The Stitched as a concept are a soldier's nightmare: unkillable, unstoppable, controlled by outside force, feel no pain, do not tire, do not need food or drink, they can lie in wait in perfect silence for ever. The Stitched are dressed in white, with all their orifices sewn up (hence the Stitched), who are controlled by men dressed all in black with a can containing pebbles, making a TNNK sound that becomes the harbinger of doom in the book. There is an element of the zombie idea to them but it’s a very different concept, linked to black magic and the deliberate intent to create them as weapons. I think that the idea is scarier than the actuality of the Stitched, which tends towards the gore in the to depict the brutal reality of unstoppable of killing machines, but it is an interesting concept that works well in contrast to the modern fighting soldier.

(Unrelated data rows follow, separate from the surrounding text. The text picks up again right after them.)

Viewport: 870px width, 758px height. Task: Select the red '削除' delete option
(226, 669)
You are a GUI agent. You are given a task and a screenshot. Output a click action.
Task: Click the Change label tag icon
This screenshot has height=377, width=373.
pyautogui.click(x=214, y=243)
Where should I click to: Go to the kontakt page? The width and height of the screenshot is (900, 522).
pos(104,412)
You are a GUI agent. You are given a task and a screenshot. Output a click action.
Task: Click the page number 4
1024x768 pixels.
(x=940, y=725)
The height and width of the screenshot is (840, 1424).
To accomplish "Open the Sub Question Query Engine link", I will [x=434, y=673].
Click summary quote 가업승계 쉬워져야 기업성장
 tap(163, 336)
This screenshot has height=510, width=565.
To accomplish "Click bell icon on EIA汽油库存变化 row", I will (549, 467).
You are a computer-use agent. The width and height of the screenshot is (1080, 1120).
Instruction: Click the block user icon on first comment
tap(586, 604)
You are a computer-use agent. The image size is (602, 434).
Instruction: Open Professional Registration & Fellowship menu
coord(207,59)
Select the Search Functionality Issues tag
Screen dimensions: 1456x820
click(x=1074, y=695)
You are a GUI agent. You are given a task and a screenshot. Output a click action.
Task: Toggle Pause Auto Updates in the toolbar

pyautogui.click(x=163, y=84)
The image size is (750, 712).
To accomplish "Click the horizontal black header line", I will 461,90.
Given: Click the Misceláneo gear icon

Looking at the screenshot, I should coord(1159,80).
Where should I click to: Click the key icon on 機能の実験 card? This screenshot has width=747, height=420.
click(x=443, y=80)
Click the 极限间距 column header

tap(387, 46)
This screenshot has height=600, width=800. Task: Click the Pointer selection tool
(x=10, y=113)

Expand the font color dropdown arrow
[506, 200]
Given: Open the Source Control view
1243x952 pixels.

These seven issues seem to be the extent of the Ennis story (issue 8 sees Wolfer take over story duties, with a new artist and a different storyline), but it’s hard to work out where the line falls between who is doing what in this collection. Is it Wolfer adapting the short film and the idea for a full film that Ennis had? I’m not an expert but I’ve read a lot of Ennis books in my time, since the days of Hellblazer through Hitman and Preacher and beyond), and this doesn’t have the same rhythms and pace of an Ennis book. It is a very Ennis story and concept, and the approach to the modern soldier is right up his alley (which can be seen in such books as 303, Punisher MAX, Hitman and the like); the British soldiers in particular are classic Ennis characters, with their attitudes and dialogue. However, it doesn’t feel exactly the same as Ennis, suggesting that Wolfer is working from Ennis’ notes. This is not a bad thing, but it is something that should be highlighted if you are interested in picking up this book.

The story is a good one – the two teams of soldiers join up to help each other make it out of the mountains alive, with many Stitched in the way and the people behind the Stitched out there as well, leading to gun fights and brutal battles, as well as characterisation that means you get to know the soldiers as they go through this ordeal. Wolfer stages this very well – he is an excellent storyteller (he has been since the days of Warren Ellis’ Strange Kiss) when it comes to the combat, depicting the gruesome details with flair and clarity. The only strange aspect is the faces, which looks like he’s trying to draw likenesses of the actors in the short film for the characters in the book, something that doesn’t seem to be his strength. However, this doesn’t detract from solid art throughout the book, which creates a chilling atmosphere when needed and puts you in the heart of the action, whether you want to or not. I don’t know if this is a film adaptation or not, but it’s a good comic book with a very strong idea behind it.

Disclosure: this book was provided for review purposes.